Decreased rate of sodium conductance inactivation in the node of Ranvier induced by a polypeptide toxin from sea anemone.

The effects of two toxins extracted from the tentacles of Anemonia sulcata on ionic currents have been tested on the nodal membrane of myelinated nerve fibres from Rana esculenta. While external application of Toxin I at 100 muM leaves both specific ionic currents unmodified, Toxin II at 10 muM reacts with a receptor site associated with the sodium conductance inactivation gating. Since internal application by diffusion of Toxin II at a concentration of 700 muM leaves the ionic currents unchanged, the receptor site is most likely located on the external side of the nodal membrane.

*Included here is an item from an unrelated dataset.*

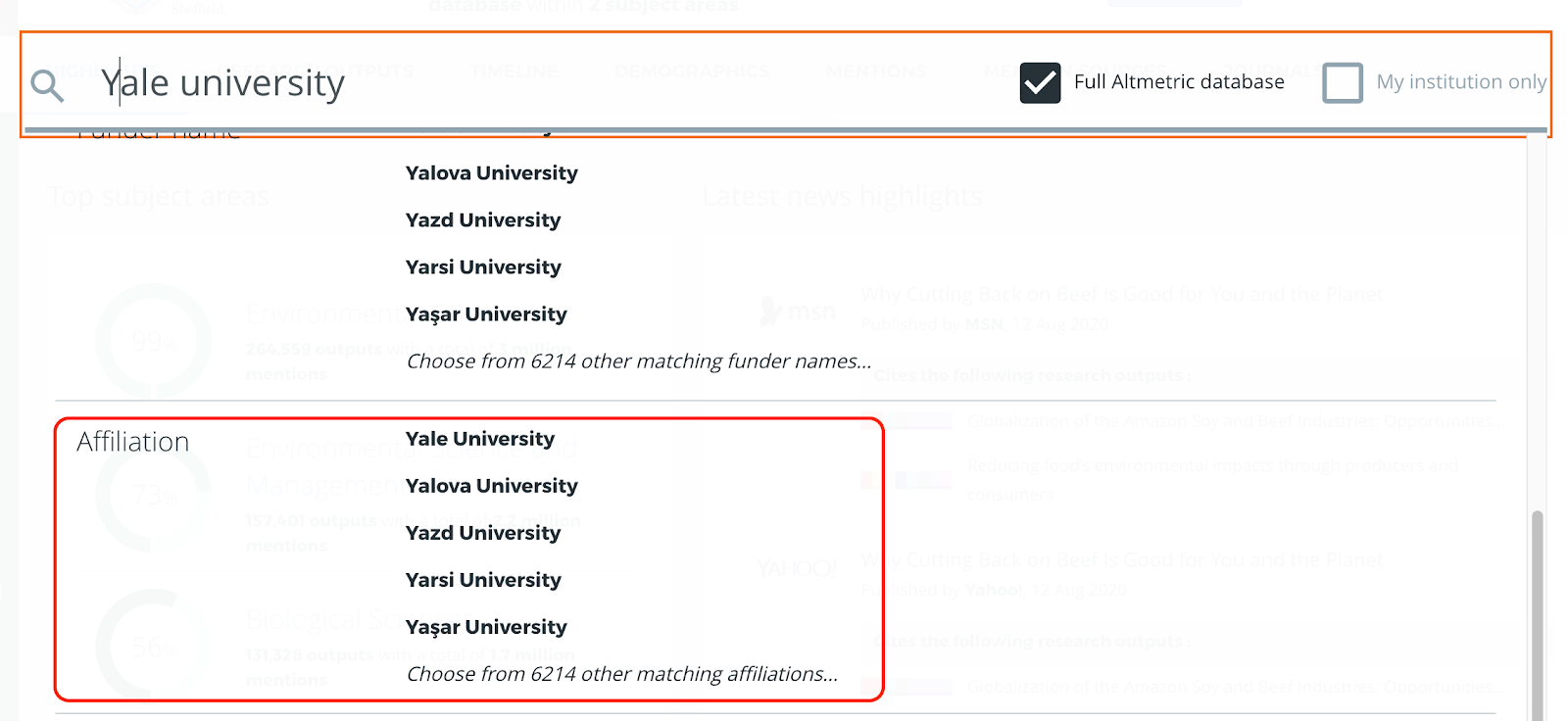The height and width of the screenshot is (721, 1568).
Task: Click the magnifying glass search icon
Action: (x=47, y=85)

An equilibrium dissociation constant for the effects of Toxin II was estimated as 20 muM. The on-reaction is fast (rate constant for the on-reaction roughly equal to 3.103 M-1) suggesting a readily accesible receptor site for the toxin. The kinetics characteristics of the sodium currents recorded in the presence of Toxin II suggest that there are at least two steps in the reaction leading to Na+ -channels with the inactivation gate completely immobilized. The relatively fast reversibility of the intermediate stage of the reaction and the rather slow but, in the end, complete reversal of the toxin effects suggest that the toxin acts by modifying the energy profile for the transition "inactivation gate in the open configuration to inactivation gate in the closed configuration." Toxin II at higher concentrations (greater than 100 muM) also inhibits the potassium currents but these effects were not studied in any detail.